Dans le jugement de 25 pages, le résumé visant Jacob Zuma, qui il y a quelques mois se voyait bien en futur président de la République, vaut le détour. Zuma est « un adulte mâle bien connu en Afrique du Sud », écrit le magistrat. Les antécédents de celui qui s’est « voué à la lutte pour la libération des masses opprimées dans ce pays » sont « légendaires et impeccables », a rédigé le juge, lyrique. « Depuis son retour d’exil [sous l’apartheid, qui s’est terminé en 1994, ndlr], il a occupé un nombre de fonctions gouvernementales importantes dont celle de vice-président, dont il a été démis en juin 2005 ». Il est aujourd’hui « vice-président de l’ANC, titre qu’il occupe depuis 1997 ». On ne peut nier « qu’il est respecté et idolâtré » par une partie de la population. Rien que ça. Aux côtés de Zuma figuraient sur le banc des accusés deux filiales de Thales, le géant français de l’électronique : Thint Holding et Thint, représentées par leur directeur Pierre Moynot. Un haut cadre de Thales qui n’était pas là au moment des faits.

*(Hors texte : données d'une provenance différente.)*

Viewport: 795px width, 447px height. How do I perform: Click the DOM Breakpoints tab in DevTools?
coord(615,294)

Thales est bien le seul groupe français de défense à être cité dans des affaires judiciaires en permanence. Les juges ont enquêté pendant des années sur les éventuelles commissions reversées à des hommes politiques en marge du marché des frégates vendues à Taïwan en 1991. En vain, ce volet est en train de fondre comme neige au soleil. Il leur reste une « tentative d’escroquerie » au détriment du groupe d’électronique via une petite société suisse, Frontier AG, qui masquait à l’époque deux stars de la future affaire Elf, Alfred Sirven et Christine Deviers-Joncour. Les conditions dans lesquelles Thales aurait obtenu la concession du fonctionnement de l’espace radioélectrique en Argentine, auprès du président Carlos Menem, font l’objet d’un autre dossier, car des soupçons de pots-de-vin ont été évoqués. À Nice, une opération sur le tramway local est également sous la loupe judiciaire. En Autriche une opération de vente de radars, dans laquelle apparaît l’un des financiers occultes de la CDU allemande, fait aussi du bruit. L’appel d’offres remporté par Thales en 1994 a été contesté. Avec Thales, les avocats gagnent à tous les coups.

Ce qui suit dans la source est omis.